Dataset entries
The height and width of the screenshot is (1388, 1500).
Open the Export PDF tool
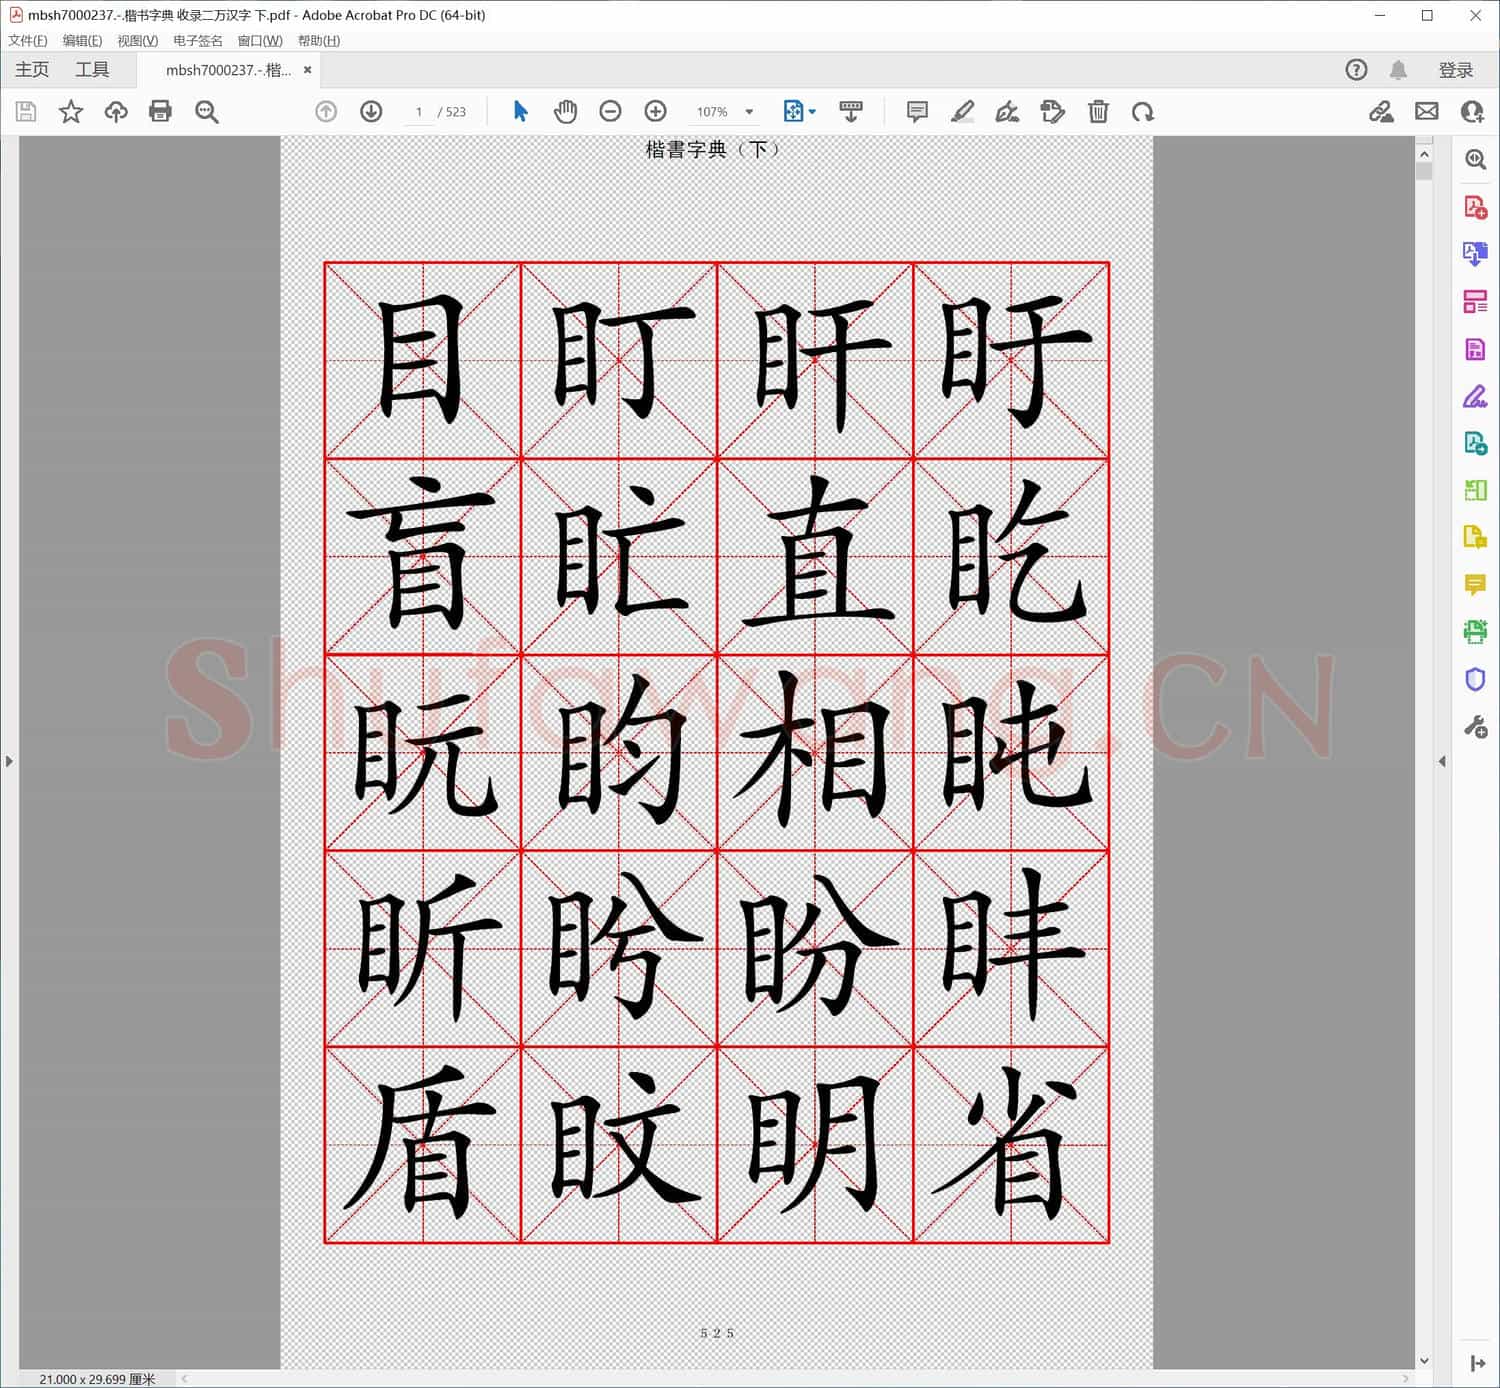click(x=1475, y=253)
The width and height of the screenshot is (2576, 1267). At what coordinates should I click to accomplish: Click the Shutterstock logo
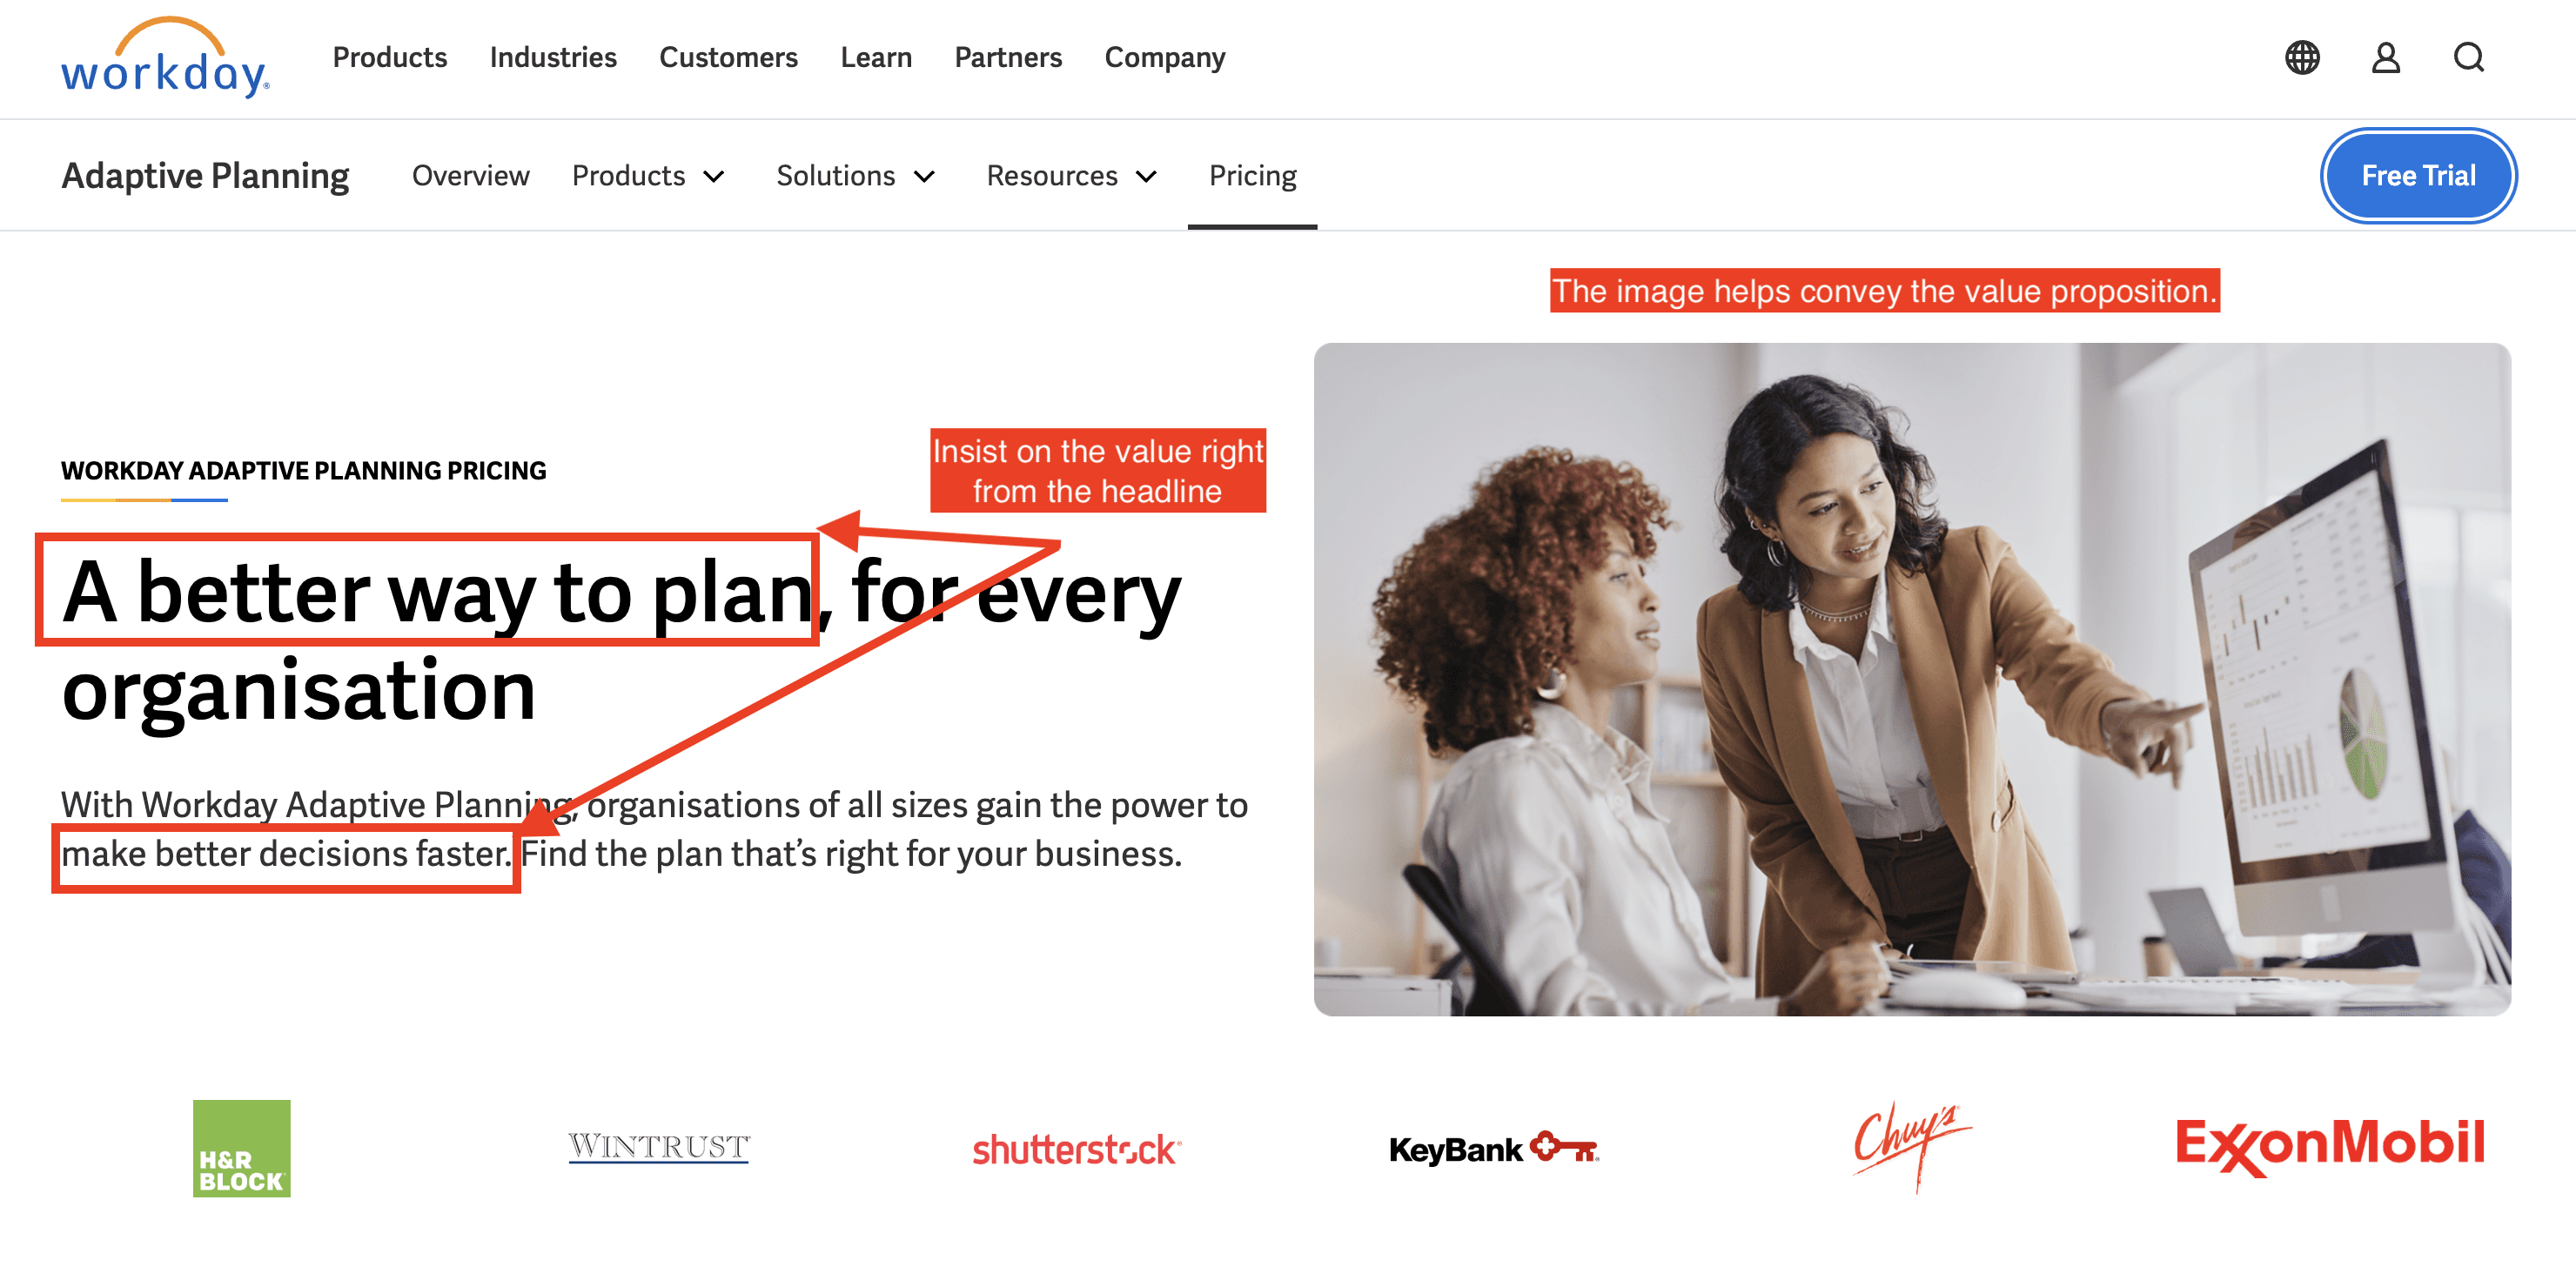pyautogui.click(x=1077, y=1150)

What you should do.
What are the lines from the one containing "The width and" through the end of the records? Write them out exactly, leaving out the pictures.

Exercise result.
The width and height of the screenshot is (2576, 1267). At what coordinates should I click to accomplish: Click the Shutterstock logo
pyautogui.click(x=1077, y=1150)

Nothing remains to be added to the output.